Mahkemece, bozma ilâmına uyulduğu halde; bozma ilamında belirtilen hususlarda denetime elverişli bilirkişi raporu alınmadan 17.03.2011 havale tarihli bilirkişi kurulunun ek raporu hükme dayanak yapmıştır. Mahkemenin sözü edilen bilirkişi raporunu hükme dayanak alarak hüküm vermesi “usuli kazanılmış hakkının korunması gerektiği” ilkesine aykırı olmuştur.

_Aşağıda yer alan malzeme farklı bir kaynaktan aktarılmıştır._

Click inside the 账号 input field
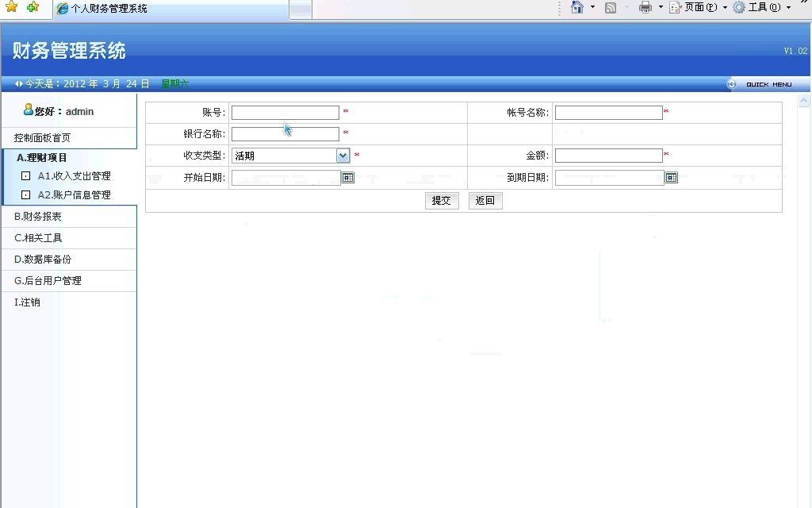The height and width of the screenshot is (508, 812). pyautogui.click(x=284, y=112)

Bozmaya uyulmakla taraflar yararına oluşan usulü kazanılmış hakkın korunabilmesi için bozmada işaret edilen hususların noksansız olarak yerine getirilmesi zorunludur. Oysa, yukarıda açıklandığı üzere mahkemece, bozma ilâmına uyulduğu halde, bozma gerekleri tam olarak yerine getirilmemiştir.
Mahkemece yapılacak iş; taraflarca dosya kapsamına sunulan tüm belgeler, ... 2. Asliye Hukuk Mahkemesi’nin 1999/367 D.İş Sayılı tesbit dosyası ve belediye işlem dosyası kapsamı, oluşturulacak yeni uzman bilirkişi kuruluna incelettirilmeli, inşaatın 1975 Deprem Yönetmeliğine, fen ve sanat kurallarına, Yasa ve sözleşme hükümlerine uygun şekilde yapılıp yapılmadığı ve dolayısıyla inşaat ayıplı yapılmış ise, çökmesinin inşaatın ayıplı yapılması sonucu olup olmadığını gerekçeleri de gösterilmek suretiyle açıklayan bilirkişi kurulu raporu alınmalı ve çökmenin, kusurlu imalât sonucu gerçekleşmiş olduğunun tesbiti halinde de davalı yüklenicinin kazanılmış hakkı gözetilerek; 8.926,00 TL’nin davalıdan alınarak, davacıya verilmesine karar verilmelidir..
Açıklanan sebeplerle karar bozulmalıdır.
SONUÇ: Yukarıda belirtilen nedenlerle davalı vekilinin temyiz itirazlarının kabulüne ve kararın davalı yararına BOZULMASINA, peşin alınan harcın istek halinde iadesine, karar düzeltme yolu kapalı olmak üzere 10.07.2012 tarihinde oybirliğiyle karar verildi.